**Work to be completed**
Copy out the listing below word for word, from the line that contains "Click the Length" through the line that contains "click(494, 472)", including both.

**Material for this exercise**

-*-

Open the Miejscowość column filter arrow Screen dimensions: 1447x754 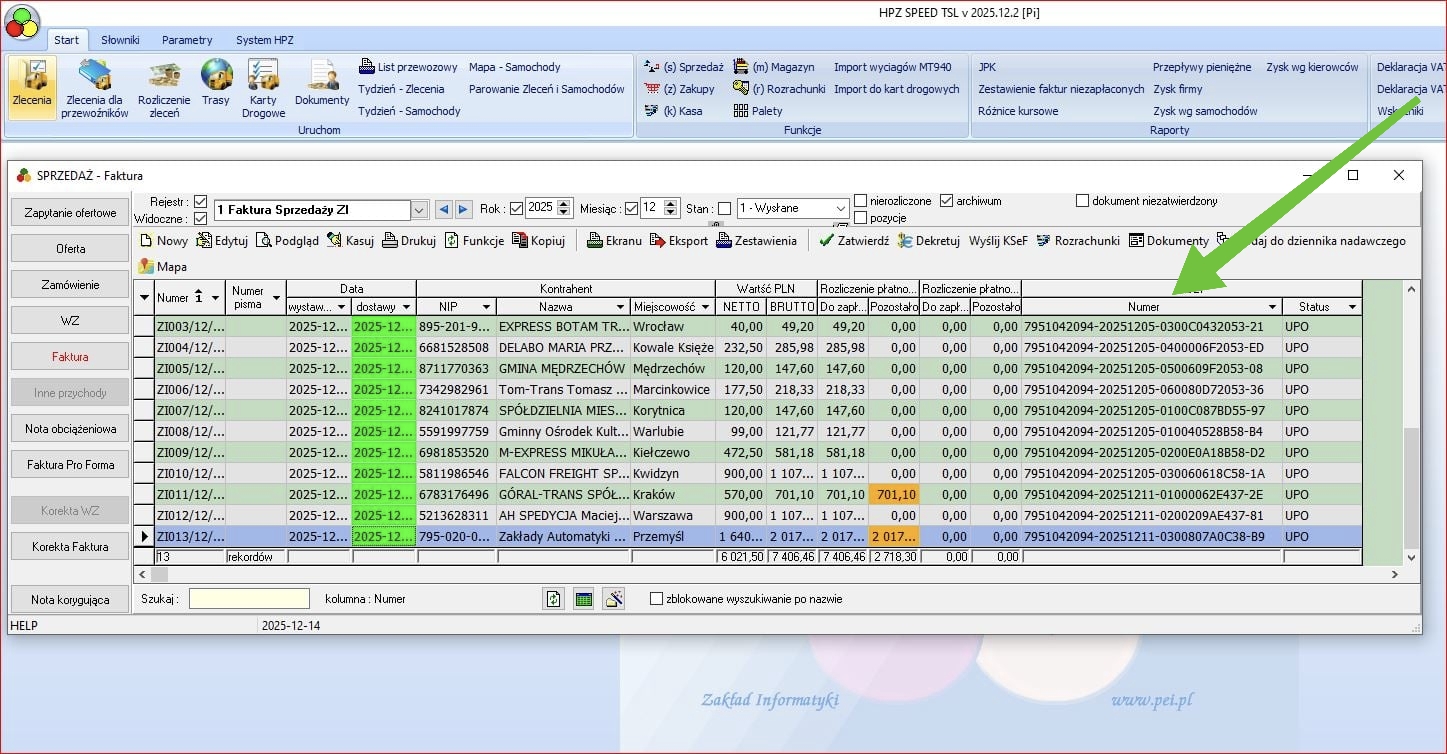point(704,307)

-*-

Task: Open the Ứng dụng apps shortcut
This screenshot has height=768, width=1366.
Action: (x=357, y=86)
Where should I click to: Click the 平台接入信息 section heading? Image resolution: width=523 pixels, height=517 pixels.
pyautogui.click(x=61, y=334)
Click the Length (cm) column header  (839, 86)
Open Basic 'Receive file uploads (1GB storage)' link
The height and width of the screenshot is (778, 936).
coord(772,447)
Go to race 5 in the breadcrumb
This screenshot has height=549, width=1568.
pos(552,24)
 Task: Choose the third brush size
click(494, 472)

-*-

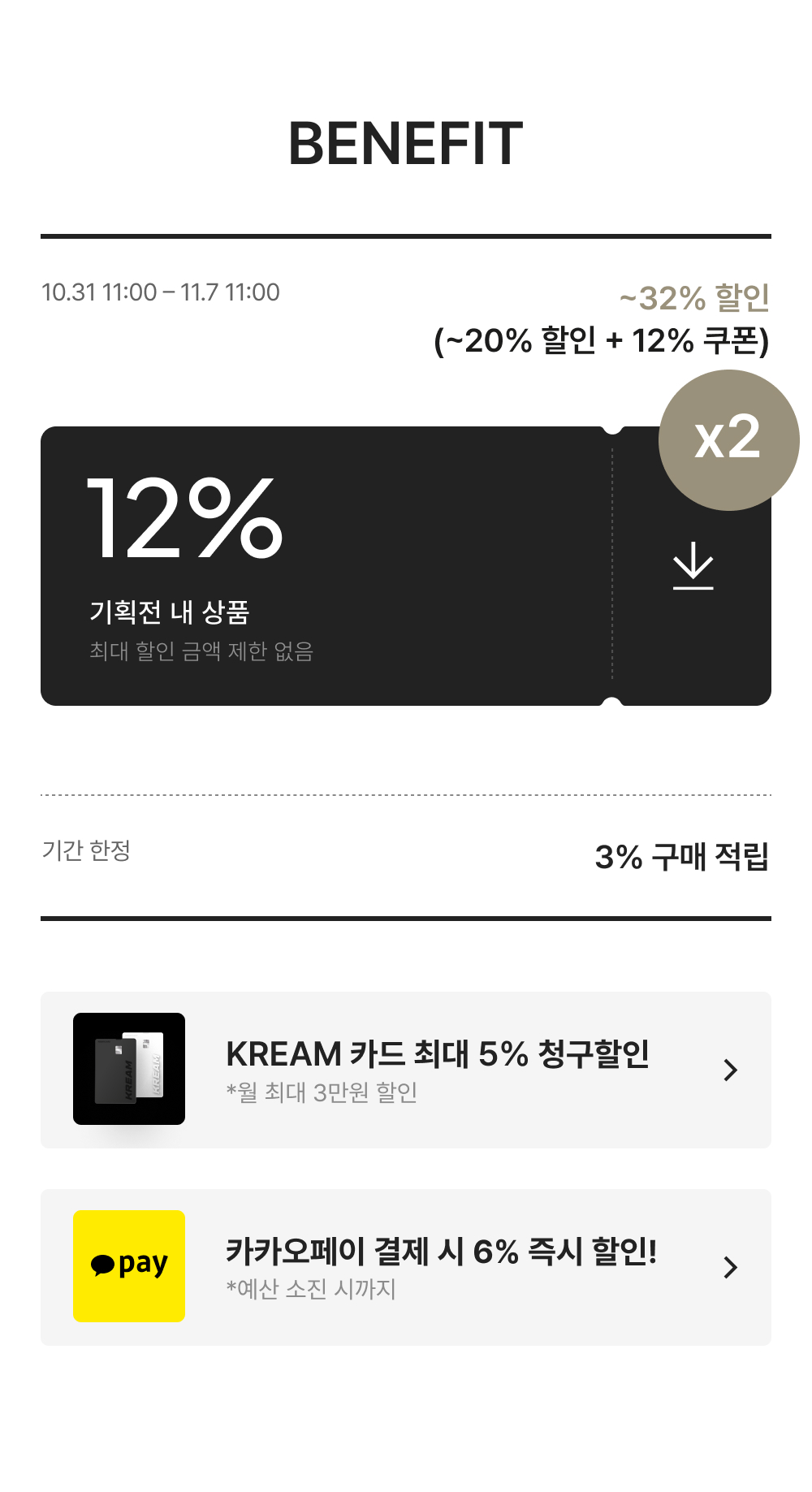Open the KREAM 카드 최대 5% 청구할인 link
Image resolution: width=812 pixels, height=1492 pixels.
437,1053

-*-

**Full output**
Click the Length (cm) column header  (839, 86)
Open Basic 'Receive file uploads (1GB storage)' link
The height and width of the screenshot is (778, 936).
coord(772,447)
Go to race 5 in the breadcrumb
This screenshot has height=549, width=1568.
pos(552,24)
 Task: Choose the third brush size
click(494, 472)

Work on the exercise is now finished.